[Excerpted text]
--
The recent arrest of the living Boston Marathon bomber has raised a tough constitutional question – is he entitled to warnings under Miranda v. Arizona? Dzhokhar Tsarnaev was questioned for 16 hours before he was given the warnings. Tsarnaev is an American citizen, arrested in America, and it would be difficult to consider him an “enemy combatant,” which could lead to him being detained indefinitely without any rights. The Obama administration is not considering him an enemy combatant. He is being treated as a criminal defendant, with due process rights, and he is in the criminal justice system, just as other U.S. citizens accused of terrorism have been.
The Tsarnaev case raises the question of the “public safety” exception to the Miranda rule. In the case of New York v. Quarles in 1984, the Supreme Court held that police could question a person without the Miranda warnings so long as the questions are focused on, and prompted by, a concern for public safety. In the Quarles case, a man who was suspected of being armed was arrested for rape, and he was found to be wearing a holster that was empty. When he was arrested, he was questioned about where he had put the gun, and he answered the question. The police used his statement to locate the weapon. When the man was then prosecuted for possession of the gun, his statement was used against him. The Supreme Court held that the question was appropriate because it was directly related to a concern about the gun and protecting the public from the possibility of violence involving the man who was arrested.
The Miranda case is enforced through use of the “exclusionary rule.” That rule prohibits use of evidence against the accused if the evidence was obtained through a constitutional violation. If the statement is improperly obtained, then the statement cannot be used against the person. One important exception to the exclusionary rule is that such a statement may be used if the person later gets on the witness stand and says something different from what was said in the statement that was excluded.
--
[Given records]

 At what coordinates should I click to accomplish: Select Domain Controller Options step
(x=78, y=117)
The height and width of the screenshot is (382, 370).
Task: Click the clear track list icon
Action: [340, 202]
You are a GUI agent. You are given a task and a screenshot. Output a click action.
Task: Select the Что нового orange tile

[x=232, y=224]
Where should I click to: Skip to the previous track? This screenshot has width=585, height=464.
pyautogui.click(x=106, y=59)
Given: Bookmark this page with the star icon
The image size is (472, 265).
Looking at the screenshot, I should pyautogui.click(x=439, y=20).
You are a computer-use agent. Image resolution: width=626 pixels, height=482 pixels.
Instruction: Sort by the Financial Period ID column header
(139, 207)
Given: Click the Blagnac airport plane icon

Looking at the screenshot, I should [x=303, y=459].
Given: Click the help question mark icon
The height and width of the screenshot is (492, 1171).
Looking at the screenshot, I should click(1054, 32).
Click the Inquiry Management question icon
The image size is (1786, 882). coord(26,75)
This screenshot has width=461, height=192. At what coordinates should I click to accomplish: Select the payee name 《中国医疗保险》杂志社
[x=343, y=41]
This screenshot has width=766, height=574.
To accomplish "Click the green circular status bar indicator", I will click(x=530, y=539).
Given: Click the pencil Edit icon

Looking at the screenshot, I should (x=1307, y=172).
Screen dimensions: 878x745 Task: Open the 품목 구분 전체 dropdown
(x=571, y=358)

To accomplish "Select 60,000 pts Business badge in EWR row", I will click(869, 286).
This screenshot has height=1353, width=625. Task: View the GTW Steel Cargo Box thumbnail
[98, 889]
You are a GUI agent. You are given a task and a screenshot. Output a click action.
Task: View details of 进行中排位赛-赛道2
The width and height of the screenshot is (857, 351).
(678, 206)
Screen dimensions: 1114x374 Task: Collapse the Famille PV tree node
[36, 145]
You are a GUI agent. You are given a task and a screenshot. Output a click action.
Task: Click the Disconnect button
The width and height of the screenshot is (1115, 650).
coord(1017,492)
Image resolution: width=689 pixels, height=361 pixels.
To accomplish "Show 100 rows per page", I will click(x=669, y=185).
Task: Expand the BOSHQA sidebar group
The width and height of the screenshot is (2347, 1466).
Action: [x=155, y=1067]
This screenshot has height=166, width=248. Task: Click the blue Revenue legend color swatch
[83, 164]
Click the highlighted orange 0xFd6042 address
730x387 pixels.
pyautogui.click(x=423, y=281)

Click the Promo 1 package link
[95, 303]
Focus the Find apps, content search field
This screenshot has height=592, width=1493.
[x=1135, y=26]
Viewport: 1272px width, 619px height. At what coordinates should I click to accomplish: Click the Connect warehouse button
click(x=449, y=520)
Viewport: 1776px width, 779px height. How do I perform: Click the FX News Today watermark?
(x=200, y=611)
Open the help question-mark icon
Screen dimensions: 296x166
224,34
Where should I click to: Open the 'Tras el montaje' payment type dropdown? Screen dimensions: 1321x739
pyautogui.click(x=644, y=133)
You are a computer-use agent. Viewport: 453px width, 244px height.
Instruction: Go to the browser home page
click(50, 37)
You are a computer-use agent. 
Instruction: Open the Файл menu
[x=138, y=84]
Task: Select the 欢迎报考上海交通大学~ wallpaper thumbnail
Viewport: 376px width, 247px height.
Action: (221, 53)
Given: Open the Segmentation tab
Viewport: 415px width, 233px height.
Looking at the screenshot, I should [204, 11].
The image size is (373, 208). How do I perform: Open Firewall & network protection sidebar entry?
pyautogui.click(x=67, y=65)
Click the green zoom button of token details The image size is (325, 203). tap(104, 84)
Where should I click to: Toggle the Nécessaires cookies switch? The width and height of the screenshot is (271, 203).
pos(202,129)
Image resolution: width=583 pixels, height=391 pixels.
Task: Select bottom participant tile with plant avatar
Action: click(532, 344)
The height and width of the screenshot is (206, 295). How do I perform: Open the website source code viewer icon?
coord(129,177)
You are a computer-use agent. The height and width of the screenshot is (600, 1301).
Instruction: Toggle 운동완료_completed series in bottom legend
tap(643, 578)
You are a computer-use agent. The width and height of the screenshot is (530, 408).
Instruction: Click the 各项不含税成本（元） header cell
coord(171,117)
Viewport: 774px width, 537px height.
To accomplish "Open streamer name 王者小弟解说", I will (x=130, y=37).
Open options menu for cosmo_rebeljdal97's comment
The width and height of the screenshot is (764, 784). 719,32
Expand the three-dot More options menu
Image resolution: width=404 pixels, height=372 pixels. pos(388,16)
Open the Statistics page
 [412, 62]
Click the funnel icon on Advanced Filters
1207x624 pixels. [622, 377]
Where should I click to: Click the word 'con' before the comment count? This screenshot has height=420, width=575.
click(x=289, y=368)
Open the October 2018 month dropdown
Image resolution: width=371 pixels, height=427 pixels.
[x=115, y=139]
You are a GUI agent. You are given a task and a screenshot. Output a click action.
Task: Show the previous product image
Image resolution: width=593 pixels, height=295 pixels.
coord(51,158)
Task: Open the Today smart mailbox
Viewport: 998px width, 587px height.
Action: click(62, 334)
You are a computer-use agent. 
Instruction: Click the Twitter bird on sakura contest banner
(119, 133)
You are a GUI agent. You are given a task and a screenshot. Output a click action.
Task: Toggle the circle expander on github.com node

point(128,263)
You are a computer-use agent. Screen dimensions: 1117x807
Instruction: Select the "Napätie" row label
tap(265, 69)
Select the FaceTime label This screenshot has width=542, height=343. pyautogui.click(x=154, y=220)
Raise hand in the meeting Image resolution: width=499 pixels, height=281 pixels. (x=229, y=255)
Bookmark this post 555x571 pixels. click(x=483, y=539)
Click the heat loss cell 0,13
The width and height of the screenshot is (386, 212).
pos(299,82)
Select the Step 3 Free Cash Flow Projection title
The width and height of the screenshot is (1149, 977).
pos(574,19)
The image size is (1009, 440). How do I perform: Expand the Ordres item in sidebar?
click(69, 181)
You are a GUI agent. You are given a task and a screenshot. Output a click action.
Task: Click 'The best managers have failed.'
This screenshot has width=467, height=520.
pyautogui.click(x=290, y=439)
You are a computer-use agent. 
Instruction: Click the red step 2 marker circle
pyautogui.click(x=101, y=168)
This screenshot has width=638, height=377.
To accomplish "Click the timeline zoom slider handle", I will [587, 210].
--
[Required action]
Resume the text on the Miranda public safety exception, starting after its last sentence. The records bear no relation to the text on Tsarnaev and the Miranda warnings.

[Response to the task]
In the case involving Dzhokhar Tsarnaev, it’s a near certainty that the trial Court will be asked to exclude any statements that he made before he was given Miranda warnings. The Court will be asked to determine whether the questions were designed to address a public safety concern. Such a concern could be whether there were others who helped the Tsarnaev brothers (who may be plotting other crimes) and whether there were other explosive devices in the community that needed to be located and disarmed. If the statements were taken in violation of the Miranda case, then they will be excluded from evidence – unless Mr. Tsarnaev should decide to take the witness stand in his trial and say something different from what he told the FBI.
Without knowing the exact questions that the FBI asked Tsarnaev, it’s hard to say how a Court will rule on this issue. If the questions were designed to obtain evidence about other people who may have conspired with the brothers, or about location of other bombs or explosives, the statements made by Mr. Tsarnaev will likely be admitted into evidence. If, in the midst of answering those questions, Mr. Tsarnaev also confessed to planting the devices on the day of the marathon, then the prosecution’s job will be very easy.